Work to complete
Print every one of the items below exactly as it appears, line for line, with no changes.

Supplied information
— Start —

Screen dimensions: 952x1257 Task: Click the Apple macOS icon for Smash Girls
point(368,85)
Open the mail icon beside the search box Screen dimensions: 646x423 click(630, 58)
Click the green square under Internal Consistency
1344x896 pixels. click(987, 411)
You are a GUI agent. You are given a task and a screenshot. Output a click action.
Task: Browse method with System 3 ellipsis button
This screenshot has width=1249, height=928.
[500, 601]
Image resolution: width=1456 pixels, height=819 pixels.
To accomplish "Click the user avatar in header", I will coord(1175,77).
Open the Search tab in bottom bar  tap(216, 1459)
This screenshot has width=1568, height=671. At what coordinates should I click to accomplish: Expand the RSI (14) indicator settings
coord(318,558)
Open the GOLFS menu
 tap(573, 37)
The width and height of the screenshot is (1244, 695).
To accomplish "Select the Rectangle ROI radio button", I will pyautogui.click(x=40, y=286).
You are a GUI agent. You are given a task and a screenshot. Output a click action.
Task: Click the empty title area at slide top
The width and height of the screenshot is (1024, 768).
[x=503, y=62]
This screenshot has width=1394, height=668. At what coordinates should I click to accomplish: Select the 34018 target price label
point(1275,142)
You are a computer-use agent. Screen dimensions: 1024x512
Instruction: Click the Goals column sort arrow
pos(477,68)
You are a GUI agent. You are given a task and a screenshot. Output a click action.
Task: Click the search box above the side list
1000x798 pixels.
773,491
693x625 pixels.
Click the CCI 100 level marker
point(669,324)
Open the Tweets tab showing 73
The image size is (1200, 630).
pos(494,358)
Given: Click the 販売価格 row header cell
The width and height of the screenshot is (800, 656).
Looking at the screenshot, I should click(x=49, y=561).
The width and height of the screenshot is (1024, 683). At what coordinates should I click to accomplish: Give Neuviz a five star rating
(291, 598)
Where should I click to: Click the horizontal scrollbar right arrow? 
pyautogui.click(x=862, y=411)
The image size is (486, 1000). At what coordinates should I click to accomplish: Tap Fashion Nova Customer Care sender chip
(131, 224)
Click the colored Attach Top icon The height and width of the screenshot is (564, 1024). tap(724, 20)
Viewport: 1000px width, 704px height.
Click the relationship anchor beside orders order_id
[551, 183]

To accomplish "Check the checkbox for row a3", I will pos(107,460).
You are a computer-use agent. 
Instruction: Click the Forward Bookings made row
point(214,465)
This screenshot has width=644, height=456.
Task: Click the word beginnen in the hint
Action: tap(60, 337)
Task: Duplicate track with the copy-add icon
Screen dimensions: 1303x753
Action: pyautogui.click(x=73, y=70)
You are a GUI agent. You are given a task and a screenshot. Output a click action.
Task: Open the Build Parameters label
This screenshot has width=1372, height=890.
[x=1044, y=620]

— End —

Right answer
Screen dimensions: 952x1257 Task: Click the Apple macOS icon for Smash Girls
point(368,85)
Open the mail icon beside the search box Screen dimensions: 646x423 click(630, 58)
Click the green square under Internal Consistency
1344x896 pixels. click(987, 411)
You are a GUI agent. You are given a task and a screenshot. Output a click action.
Task: Browse method with System 3 ellipsis button
This screenshot has width=1249, height=928.
[500, 601]
Image resolution: width=1456 pixels, height=819 pixels.
To accomplish "Click the user avatar in header", I will coord(1175,77).
Open the Search tab in bottom bar  tap(216, 1459)
This screenshot has width=1568, height=671. At what coordinates should I click to accomplish: Expand the RSI (14) indicator settings
coord(318,558)
Open the GOLFS menu
 tap(573, 37)
The width and height of the screenshot is (1244, 695).
To accomplish "Select the Rectangle ROI radio button", I will pyautogui.click(x=40, y=286).
You are a GUI agent. You are given a task and a screenshot. Output a click action.
Task: Click the empty title area at slide top
The width and height of the screenshot is (1024, 768).
[x=503, y=62]
This screenshot has width=1394, height=668. At what coordinates should I click to accomplish: Select the 34018 target price label
point(1275,142)
You are a computer-use agent. Screen dimensions: 1024x512
Instruction: Click the Goals column sort arrow
pos(477,68)
You are a GUI agent. You are given a task and a screenshot. Output a click action.
Task: Click the search box above the side list
1000x798 pixels.
773,491
693x625 pixels.
Click the CCI 100 level marker
point(669,324)
Open the Tweets tab showing 73
The image size is (1200, 630).
pos(494,358)
Given: Click the 販売価格 row header cell
The width and height of the screenshot is (800, 656).
Looking at the screenshot, I should click(x=49, y=561).
The width and height of the screenshot is (1024, 683). At what coordinates should I click to accomplish: Give Neuviz a five star rating
(291, 598)
Where should I click to: Click the horizontal scrollbar right arrow? 
pyautogui.click(x=862, y=411)
The image size is (486, 1000). At what coordinates should I click to accomplish: Tap Fashion Nova Customer Care sender chip
(131, 224)
Click the colored Attach Top icon The height and width of the screenshot is (564, 1024). tap(724, 20)
Viewport: 1000px width, 704px height.
Click the relationship anchor beside orders order_id
[551, 183]

To accomplish "Check the checkbox for row a3", I will pos(107,460).
You are a computer-use agent. 
Instruction: Click the Forward Bookings made row
point(214,465)
This screenshot has width=644, height=456.
Task: Click the word beginnen in the hint
Action: tap(60, 337)
Task: Duplicate track with the copy-add icon
Screen dimensions: 1303x753
Action: pyautogui.click(x=73, y=70)
You are a GUI agent. You are given a task and a screenshot. Output a click action.
Task: Open the Build Parameters label
This screenshot has width=1372, height=890.
[x=1044, y=620]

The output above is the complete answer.